:: Problem ::
Below are records; repeat them all exactly.

:: Material supplied ::
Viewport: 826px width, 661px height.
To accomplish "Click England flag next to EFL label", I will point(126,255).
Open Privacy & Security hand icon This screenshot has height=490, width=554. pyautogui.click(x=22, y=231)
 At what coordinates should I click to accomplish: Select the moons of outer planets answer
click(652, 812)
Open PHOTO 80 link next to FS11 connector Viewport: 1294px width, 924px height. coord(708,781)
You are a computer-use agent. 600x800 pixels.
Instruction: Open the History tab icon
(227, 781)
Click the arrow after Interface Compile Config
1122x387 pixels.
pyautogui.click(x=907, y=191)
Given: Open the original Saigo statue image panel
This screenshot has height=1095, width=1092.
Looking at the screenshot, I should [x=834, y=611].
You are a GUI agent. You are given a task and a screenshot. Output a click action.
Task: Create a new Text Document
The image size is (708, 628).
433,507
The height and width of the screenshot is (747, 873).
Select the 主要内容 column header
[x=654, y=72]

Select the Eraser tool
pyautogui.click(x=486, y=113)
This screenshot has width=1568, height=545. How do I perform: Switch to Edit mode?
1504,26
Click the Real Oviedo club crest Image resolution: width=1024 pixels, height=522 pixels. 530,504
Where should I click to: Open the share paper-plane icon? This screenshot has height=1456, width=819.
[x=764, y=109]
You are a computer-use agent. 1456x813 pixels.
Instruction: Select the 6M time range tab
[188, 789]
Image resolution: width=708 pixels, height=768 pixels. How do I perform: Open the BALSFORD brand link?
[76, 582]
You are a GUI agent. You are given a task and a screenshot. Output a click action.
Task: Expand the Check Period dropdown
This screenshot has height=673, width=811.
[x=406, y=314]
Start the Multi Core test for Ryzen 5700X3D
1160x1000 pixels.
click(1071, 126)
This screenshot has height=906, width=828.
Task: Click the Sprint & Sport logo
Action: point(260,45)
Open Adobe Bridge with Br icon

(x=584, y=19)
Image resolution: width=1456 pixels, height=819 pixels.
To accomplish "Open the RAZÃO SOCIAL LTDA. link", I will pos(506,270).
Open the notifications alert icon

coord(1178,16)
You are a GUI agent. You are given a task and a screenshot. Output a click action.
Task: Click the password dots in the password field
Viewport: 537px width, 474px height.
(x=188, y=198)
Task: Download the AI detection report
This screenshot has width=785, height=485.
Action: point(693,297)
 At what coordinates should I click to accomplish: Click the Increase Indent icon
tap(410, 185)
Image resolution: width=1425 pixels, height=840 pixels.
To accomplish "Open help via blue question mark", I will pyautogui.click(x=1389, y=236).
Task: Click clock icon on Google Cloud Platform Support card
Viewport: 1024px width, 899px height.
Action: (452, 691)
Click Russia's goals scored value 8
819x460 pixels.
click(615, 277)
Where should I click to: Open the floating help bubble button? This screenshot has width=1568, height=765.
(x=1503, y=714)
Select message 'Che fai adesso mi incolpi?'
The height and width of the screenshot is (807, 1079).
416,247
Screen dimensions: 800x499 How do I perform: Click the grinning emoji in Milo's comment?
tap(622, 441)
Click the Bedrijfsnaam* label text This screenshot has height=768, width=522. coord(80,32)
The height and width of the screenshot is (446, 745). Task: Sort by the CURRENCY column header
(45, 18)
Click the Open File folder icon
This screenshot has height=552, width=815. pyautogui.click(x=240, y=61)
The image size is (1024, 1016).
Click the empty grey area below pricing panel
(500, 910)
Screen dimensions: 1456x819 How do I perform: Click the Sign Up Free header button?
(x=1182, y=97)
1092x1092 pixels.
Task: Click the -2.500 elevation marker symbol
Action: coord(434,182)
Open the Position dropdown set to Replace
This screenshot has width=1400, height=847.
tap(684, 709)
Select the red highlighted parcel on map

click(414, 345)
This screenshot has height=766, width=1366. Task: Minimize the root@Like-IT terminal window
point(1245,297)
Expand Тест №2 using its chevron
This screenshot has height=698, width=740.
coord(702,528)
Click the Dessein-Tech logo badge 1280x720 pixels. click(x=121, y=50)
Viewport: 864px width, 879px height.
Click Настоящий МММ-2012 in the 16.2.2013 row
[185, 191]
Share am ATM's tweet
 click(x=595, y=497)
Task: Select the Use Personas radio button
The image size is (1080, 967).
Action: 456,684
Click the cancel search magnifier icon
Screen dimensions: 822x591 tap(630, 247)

:: Task solution ::
Viewport: 826px width, 661px height.
To accomplish "Click England flag next to EFL label", I will point(126,255).
Open Privacy & Security hand icon This screenshot has height=490, width=554. pyautogui.click(x=22, y=231)
 At what coordinates should I click to accomplish: Select the moons of outer planets answer
click(652, 812)
Open PHOTO 80 link next to FS11 connector Viewport: 1294px width, 924px height. coord(708,781)
You are a computer-use agent. 600x800 pixels.
Instruction: Open the History tab icon
(227, 781)
Click the arrow after Interface Compile Config
1122x387 pixels.
pyautogui.click(x=907, y=191)
Given: Open the original Saigo statue image panel
This screenshot has height=1095, width=1092.
Looking at the screenshot, I should [x=834, y=611].
You are a GUI agent. You are given a task and a screenshot. Output a click action.
Task: Create a new Text Document
The image size is (708, 628).
433,507
The height and width of the screenshot is (747, 873).
Select the 主要内容 column header
[x=654, y=72]

Select the Eraser tool
pyautogui.click(x=486, y=113)
This screenshot has width=1568, height=545. How do I perform: Switch to Edit mode?
1504,26
Click the Real Oviedo club crest Image resolution: width=1024 pixels, height=522 pixels. 530,504
Where should I click to: Open the share paper-plane icon? This screenshot has height=1456, width=819.
[x=764, y=109]
You are a computer-use agent. 1456x813 pixels.
Instruction: Select the 6M time range tab
[188, 789]
Image resolution: width=708 pixels, height=768 pixels. How do I perform: Open the BALSFORD brand link?
[76, 582]
You are a GUI agent. You are given a task and a screenshot. Output a click action.
Task: Expand the Check Period dropdown
This screenshot has height=673, width=811.
[x=406, y=314]
Start the Multi Core test for Ryzen 5700X3D
1160x1000 pixels.
click(1071, 126)
This screenshot has height=906, width=828.
Task: Click the Sprint & Sport logo
Action: point(260,45)
Open Adobe Bridge with Br icon

(x=584, y=19)
Image resolution: width=1456 pixels, height=819 pixels.
To accomplish "Open the RAZÃO SOCIAL LTDA. link", I will pos(506,270).
Open the notifications alert icon

coord(1178,16)
You are a GUI agent. You are given a task and a screenshot. Output a click action.
Task: Click the password dots in the password field
Viewport: 537px width, 474px height.
(x=188, y=198)
Task: Download the AI detection report
This screenshot has width=785, height=485.
Action: point(693,297)
 At what coordinates should I click to accomplish: Click the Increase Indent icon
tap(410, 185)
Image resolution: width=1425 pixels, height=840 pixels.
To accomplish "Open help via blue question mark", I will pyautogui.click(x=1389, y=236).
Task: Click clock icon on Google Cloud Platform Support card
Viewport: 1024px width, 899px height.
Action: (452, 691)
Click Russia's goals scored value 8
819x460 pixels.
click(615, 277)
Where should I click to: Open the floating help bubble button? This screenshot has width=1568, height=765.
(x=1503, y=714)
Select message 'Che fai adesso mi incolpi?'
The height and width of the screenshot is (807, 1079).
416,247
Screen dimensions: 800x499 How do I perform: Click the grinning emoji in Milo's comment?
tap(622, 441)
Click the Bedrijfsnaam* label text This screenshot has height=768, width=522. coord(80,32)
The height and width of the screenshot is (446, 745). Task: Sort by the CURRENCY column header
(45, 18)
Click the Open File folder icon
This screenshot has height=552, width=815. pyautogui.click(x=240, y=61)
The image size is (1024, 1016).
Click the empty grey area below pricing panel
(500, 910)
Screen dimensions: 1456x819 How do I perform: Click the Sign Up Free header button?
(x=1182, y=97)
1092x1092 pixels.
Task: Click the -2.500 elevation marker symbol
Action: coord(434,182)
Open the Position dropdown set to Replace
This screenshot has width=1400, height=847.
tap(684, 709)
Select the red highlighted parcel on map

click(414, 345)
This screenshot has height=766, width=1366. Task: Minimize the root@Like-IT terminal window
point(1245,297)
Expand Тест №2 using its chevron
This screenshot has height=698, width=740.
coord(702,528)
Click the Dessein-Tech logo badge 1280x720 pixels. click(x=121, y=50)
Viewport: 864px width, 879px height.
Click Настоящий МММ-2012 in the 16.2.2013 row
[185, 191]
Share am ATM's tweet
 click(x=595, y=497)
Task: Select the Use Personas radio button
The image size is (1080, 967).
Action: 456,684
Click the cancel search magnifier icon
Screen dimensions: 822x591 tap(630, 247)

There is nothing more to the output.